Márcio Cordeiro, da Mexichem, destaca que os fornecedores de matérias-primas atuam como parceiros e são fundamentais na busca de novas oportunidades no mercado da construção civil.

“Normalmente, são fornecedores de renome internacional que conhecem outros mercados e nos ajudam a buscar boas oportunidades e inovações. Eles trazem alternativas mais econômicas e soluções técnicas para problemas que, muitas vezes, são de difícil tratativa”, explica. “Todos têm a consciência de que um depende do outro para se manter vivo nesse mercado fortemente competitivo e bastante agressivo.”

Para Carlos Teruel, da Tigre, o relacionamento é estreito. “O produtor e o transformador unidos vão muito mais longe. Desde o processo, estamos sempre buscando inovação e produtividade. A matéria-prima é ponto chave para que este objetivo seja alcançado.

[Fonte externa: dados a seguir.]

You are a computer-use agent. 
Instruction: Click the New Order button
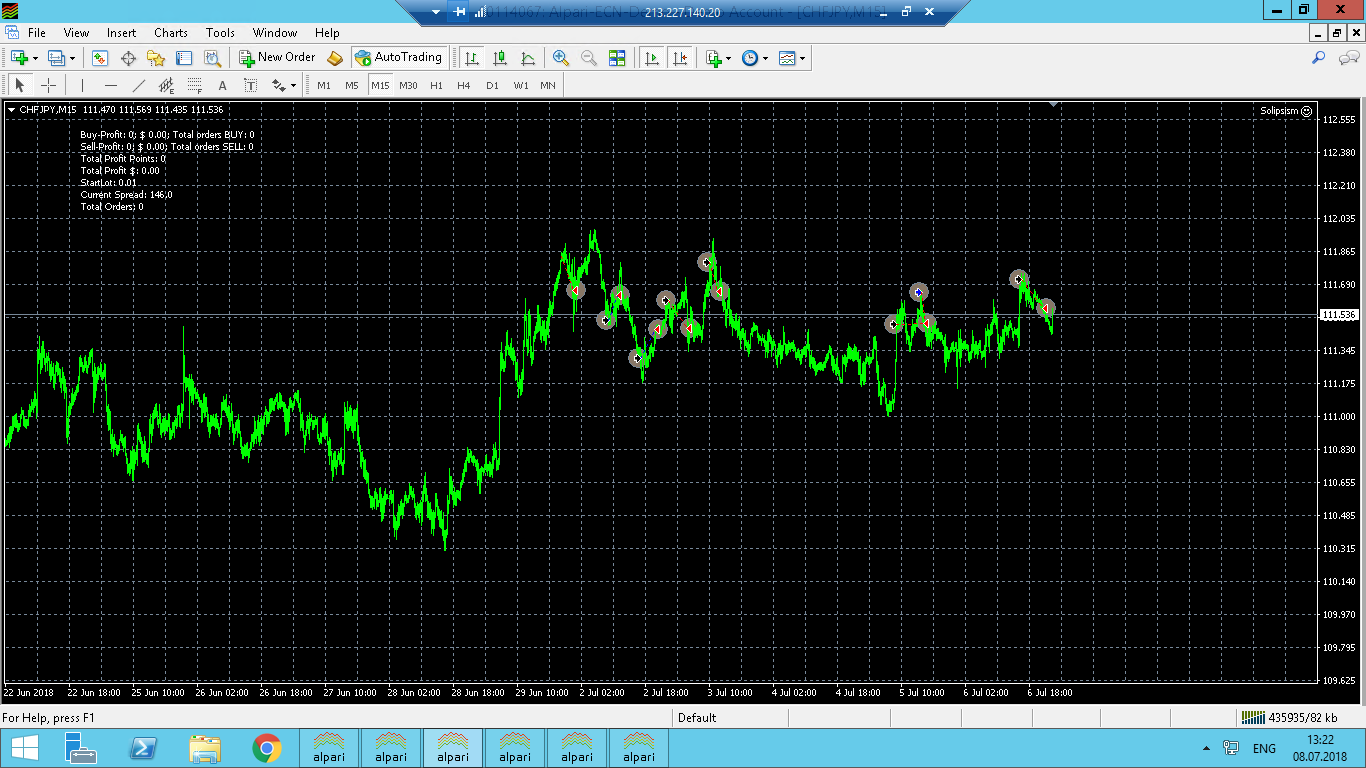(277, 58)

Mas principalmente pelo mercado, que está sempre atrás de soluções sustentáveis, consumo de volumes cada vez menores de recursos naturais, durabilidade etc”, diz. Teruel destaca o caso do polietileno verde, resina com eteno derivado da cana-de-açúcar, como exemplo desta prática.

O fabricante da matéria-prima desenvolve a solução e o fabricante o aplica nos produtos destinados ao consumidor final, beneficiando todos os elos da cadeia, na avaliação do executivo.

Outro exemplo citado de relacionamento são os PSQs (Programas Setoriais da Qualidade), que permitem uma fiscalização do mercado com base em volumes de venda informados pelos produtores, garantindo a conformidade dos produtos comercializados no país.